Oltre 11 milioni di cittadini esclusi

In Italia la banda larga ultraveloce raggiunge il 24% della popolazione, contro la media UE del 60%.Poi ci sono le «aree bianche», dove il piano da circa 1 miliardo di euro per estendere la fibra ottica a 9,6 milioni di unità immobiliari e in cui vivono 14,7 milioni di abitanti, risale al 2015. La gara fu vinta dalla società pubblica Open Fiber, che sbaragliò i concorrenti applicando un forte ribasso. Fra ricorsi, ritardi autorizzativi e grovigli burocratici i lavori sono partiti a fine 2018 con ultimazione prevista nel 2020. Ebbene, oggi gli immobili connessi in fibra ottica e wireless alla nuova rete a banda ultra larga sono 2,2 milioni, e peraltro la fibra si ferma a una distanza di 10/40 metri dalle abitazioni.

DATI DI INPUT:
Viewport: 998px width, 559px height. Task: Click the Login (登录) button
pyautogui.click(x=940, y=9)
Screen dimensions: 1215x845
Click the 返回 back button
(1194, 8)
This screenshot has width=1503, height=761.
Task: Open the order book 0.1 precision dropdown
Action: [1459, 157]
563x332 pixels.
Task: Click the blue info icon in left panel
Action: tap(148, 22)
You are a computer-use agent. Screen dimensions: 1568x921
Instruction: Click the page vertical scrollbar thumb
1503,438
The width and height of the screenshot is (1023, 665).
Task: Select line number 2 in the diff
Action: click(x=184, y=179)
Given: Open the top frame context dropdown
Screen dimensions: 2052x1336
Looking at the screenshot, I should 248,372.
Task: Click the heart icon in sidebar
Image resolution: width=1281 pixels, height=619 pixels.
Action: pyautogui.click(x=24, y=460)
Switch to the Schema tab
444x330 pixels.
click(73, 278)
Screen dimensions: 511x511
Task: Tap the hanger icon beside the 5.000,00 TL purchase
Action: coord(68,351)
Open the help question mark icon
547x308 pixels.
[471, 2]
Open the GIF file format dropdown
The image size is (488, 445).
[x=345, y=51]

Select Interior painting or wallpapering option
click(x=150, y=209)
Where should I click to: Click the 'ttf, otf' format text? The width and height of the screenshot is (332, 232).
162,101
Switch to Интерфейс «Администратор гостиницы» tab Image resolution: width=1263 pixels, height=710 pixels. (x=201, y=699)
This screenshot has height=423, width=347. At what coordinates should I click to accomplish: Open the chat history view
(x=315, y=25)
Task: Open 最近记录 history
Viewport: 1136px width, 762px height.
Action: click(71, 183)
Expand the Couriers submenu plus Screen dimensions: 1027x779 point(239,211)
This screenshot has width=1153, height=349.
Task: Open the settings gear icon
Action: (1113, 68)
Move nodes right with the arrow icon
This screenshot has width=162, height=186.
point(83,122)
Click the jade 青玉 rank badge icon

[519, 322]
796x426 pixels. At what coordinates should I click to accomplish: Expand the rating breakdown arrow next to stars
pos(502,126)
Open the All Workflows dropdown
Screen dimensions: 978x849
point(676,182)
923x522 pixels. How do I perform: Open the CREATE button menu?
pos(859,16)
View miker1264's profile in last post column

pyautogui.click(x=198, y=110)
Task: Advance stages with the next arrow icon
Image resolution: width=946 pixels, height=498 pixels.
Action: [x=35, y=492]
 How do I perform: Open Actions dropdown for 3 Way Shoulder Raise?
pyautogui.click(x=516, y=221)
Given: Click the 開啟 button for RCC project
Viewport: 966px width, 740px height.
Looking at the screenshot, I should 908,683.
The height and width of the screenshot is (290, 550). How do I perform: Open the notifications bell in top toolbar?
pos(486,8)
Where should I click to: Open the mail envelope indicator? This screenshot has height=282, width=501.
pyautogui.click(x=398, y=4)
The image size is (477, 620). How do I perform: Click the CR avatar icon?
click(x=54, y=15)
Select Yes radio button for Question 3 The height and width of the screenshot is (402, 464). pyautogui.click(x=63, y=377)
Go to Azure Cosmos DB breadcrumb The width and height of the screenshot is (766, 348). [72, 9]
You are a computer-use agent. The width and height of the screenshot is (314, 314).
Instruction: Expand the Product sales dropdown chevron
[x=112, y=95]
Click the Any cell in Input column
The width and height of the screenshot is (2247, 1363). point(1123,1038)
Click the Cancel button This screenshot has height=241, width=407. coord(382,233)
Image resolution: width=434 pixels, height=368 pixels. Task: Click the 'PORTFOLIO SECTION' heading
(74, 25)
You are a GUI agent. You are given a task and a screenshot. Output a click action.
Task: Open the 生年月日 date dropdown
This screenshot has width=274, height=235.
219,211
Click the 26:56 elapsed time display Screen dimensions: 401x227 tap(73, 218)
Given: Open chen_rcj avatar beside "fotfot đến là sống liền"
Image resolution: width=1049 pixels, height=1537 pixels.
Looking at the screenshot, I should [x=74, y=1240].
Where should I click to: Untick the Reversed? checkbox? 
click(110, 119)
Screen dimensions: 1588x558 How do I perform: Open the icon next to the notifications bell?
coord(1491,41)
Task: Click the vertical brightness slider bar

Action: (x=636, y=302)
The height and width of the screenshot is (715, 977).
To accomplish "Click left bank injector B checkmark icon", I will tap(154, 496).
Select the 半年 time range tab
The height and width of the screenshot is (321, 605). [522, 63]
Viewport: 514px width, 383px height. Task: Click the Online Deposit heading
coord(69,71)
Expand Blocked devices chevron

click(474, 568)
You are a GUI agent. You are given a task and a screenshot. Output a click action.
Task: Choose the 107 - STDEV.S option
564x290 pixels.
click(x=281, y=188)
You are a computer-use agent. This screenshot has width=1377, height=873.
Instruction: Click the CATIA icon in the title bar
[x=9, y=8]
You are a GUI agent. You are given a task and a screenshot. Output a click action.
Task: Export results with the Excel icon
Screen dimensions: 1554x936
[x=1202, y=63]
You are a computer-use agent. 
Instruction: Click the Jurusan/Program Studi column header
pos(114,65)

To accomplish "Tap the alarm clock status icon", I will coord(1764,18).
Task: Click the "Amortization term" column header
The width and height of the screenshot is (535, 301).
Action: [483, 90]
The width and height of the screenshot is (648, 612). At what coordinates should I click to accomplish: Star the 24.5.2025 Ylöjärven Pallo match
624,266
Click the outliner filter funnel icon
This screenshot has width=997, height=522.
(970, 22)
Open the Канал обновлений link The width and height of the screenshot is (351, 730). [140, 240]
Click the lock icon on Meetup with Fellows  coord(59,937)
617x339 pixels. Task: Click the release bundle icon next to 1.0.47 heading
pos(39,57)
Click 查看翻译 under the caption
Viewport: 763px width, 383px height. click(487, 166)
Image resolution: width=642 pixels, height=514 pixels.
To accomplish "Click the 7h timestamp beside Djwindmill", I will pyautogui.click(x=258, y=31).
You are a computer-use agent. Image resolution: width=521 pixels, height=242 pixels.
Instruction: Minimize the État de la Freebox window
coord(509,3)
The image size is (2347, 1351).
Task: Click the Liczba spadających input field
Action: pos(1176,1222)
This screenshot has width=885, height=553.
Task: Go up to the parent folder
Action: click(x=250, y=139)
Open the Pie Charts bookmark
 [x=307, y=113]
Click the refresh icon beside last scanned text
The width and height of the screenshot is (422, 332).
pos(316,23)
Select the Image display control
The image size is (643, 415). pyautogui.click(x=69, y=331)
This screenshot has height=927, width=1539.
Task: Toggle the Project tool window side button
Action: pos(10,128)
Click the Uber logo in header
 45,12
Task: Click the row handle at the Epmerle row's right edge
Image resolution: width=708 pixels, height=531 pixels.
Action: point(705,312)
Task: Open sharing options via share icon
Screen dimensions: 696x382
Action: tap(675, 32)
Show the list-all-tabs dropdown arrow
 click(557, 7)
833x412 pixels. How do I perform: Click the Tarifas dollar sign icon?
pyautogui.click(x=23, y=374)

ATTIVITÀ DA SVOLGERE:
1. Rispondi per favore a queste domande sul testo sulla banda larga:
(a) Quale percentuale della popolazione italiana è raggiunta dalla banda larga ultraveloce?
(b) Quale società vinse la gara per le «aree bianche»?
(c) Quanti immobili risultano oggi connessi alla nuova rete a banda ultra larga?
2. Trova tutte le righe delle voci che contengono la stringa "Instruction", distinguendo tra maiuscole e minuscole, e ricopiale.

RISPOSTE:
1.
(a) Il 24%.
(b) Open Fiber.
(c) 2,2 milioni.

2.
Instruction: Click the page vertical scrollbar thumb
Instruction: Expand the Product sales dropdown chevron
Instruction: Click the CATIA icon in the title bar
Instruction: Click the Jurusan/Program Studi column header
Instruction: Minimize the État de la Freebox window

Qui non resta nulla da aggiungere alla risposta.